WHAT YOU WILL DO:
Please set down every record exactly as it appears below.

%%

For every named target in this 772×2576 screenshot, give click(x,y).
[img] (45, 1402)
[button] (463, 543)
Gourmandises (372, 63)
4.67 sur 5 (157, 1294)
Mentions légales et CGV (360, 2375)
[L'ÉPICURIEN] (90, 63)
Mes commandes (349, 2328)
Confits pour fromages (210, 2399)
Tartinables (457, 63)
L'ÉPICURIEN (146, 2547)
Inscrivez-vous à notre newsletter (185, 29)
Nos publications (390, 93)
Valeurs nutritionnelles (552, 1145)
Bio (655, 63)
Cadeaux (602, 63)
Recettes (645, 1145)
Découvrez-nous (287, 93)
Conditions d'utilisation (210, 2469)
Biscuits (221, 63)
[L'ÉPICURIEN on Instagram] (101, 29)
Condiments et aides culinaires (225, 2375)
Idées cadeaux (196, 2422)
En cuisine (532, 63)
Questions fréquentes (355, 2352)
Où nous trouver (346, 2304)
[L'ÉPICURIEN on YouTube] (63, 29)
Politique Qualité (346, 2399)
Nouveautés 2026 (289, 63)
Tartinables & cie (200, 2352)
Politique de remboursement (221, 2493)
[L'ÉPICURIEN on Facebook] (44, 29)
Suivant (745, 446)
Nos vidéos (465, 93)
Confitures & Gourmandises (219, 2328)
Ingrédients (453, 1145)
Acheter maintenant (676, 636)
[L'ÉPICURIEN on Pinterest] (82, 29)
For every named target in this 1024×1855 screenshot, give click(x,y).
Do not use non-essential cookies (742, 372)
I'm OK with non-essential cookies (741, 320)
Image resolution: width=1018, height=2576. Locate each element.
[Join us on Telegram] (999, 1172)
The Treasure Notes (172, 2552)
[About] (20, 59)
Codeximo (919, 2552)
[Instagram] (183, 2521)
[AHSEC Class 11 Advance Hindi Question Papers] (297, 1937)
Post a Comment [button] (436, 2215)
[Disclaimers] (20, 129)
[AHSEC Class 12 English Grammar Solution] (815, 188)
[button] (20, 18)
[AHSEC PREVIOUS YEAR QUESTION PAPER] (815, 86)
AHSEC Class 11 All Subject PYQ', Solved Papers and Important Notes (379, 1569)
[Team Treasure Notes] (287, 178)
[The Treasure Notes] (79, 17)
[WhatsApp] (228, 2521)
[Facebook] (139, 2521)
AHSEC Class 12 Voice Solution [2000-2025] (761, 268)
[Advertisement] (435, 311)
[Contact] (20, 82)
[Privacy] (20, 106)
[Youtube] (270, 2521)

%%

WRITTEN REPLY:
For every named target in this 772×2576 screenshot, give click(x,y).
[img] (45, 1402)
[button] (463, 543)
Gourmandises (372, 63)
4.67 sur 5 (157, 1294)
Mentions légales et CGV (360, 2375)
[L'ÉPICURIEN] (90, 63)
Mes commandes (349, 2328)
Confits pour fromages (210, 2399)
Tartinables (457, 63)
L'ÉPICURIEN (146, 2547)
Inscrivez-vous à notre newsletter (185, 29)
Nos publications (390, 93)
Valeurs nutritionnelles (552, 1145)
Bio (655, 63)
Cadeaux (602, 63)
Recettes (645, 1145)
Découvrez-nous (287, 93)
Conditions d'utilisation (210, 2469)
Biscuits (221, 63)
[L'ÉPICURIEN on Instagram] (101, 29)
Condiments et aides culinaires (225, 2375)
Idées cadeaux (196, 2422)
En cuisine (532, 63)
Questions fréquentes (355, 2352)
Où nous trouver (346, 2304)
[L'ÉPICURIEN on YouTube] (63, 29)
Politique Qualité (346, 2399)
Nouveautés 2026 (289, 63)
Tartinables & cie (200, 2352)
Politique de remboursement (221, 2493)
[L'ÉPICURIEN on Facebook] (44, 29)
Suivant (745, 446)
Nos vidéos (465, 93)
Confitures & Gourmandises (219, 2328)
Ingrédients (453, 1145)
Acheter maintenant (676, 636)
[L'ÉPICURIEN on Pinterest] (82, 29)
For every named target in this 1024×1855 screenshot, give click(x,y).
Do not use non-essential cookies (742, 372)
I'm OK with non-essential cookies (741, 320)
Image resolution: width=1018, height=2576. Locate each element.
[Join us on Telegram] (999, 1172)
The Treasure Notes (172, 2552)
[About] (20, 59)
Codeximo (919, 2552)
[Instagram] (183, 2521)
[AHSEC Class 11 Advance Hindi Question Papers] (297, 1937)
Post a Comment [button] (436, 2215)
[Disclaimers] (20, 129)
[AHSEC Class 12 English Grammar Solution] (815, 188)
[button] (20, 18)
[AHSEC PREVIOUS YEAR QUESTION PAPER] (815, 86)
AHSEC Class 11 All Subject PYQ', Solved Papers and Important Notes (379, 1569)
[Team Treasure Notes] (287, 178)
[The Treasure Notes] (79, 17)
[WhatsApp] (228, 2521)
[Facebook] (139, 2521)
AHSEC Class 12 Voice Solution [2000-2025] (761, 268)
[Advertisement] (435, 311)
[Contact] (20, 82)
[Privacy] (20, 106)
[Youtube] (270, 2521)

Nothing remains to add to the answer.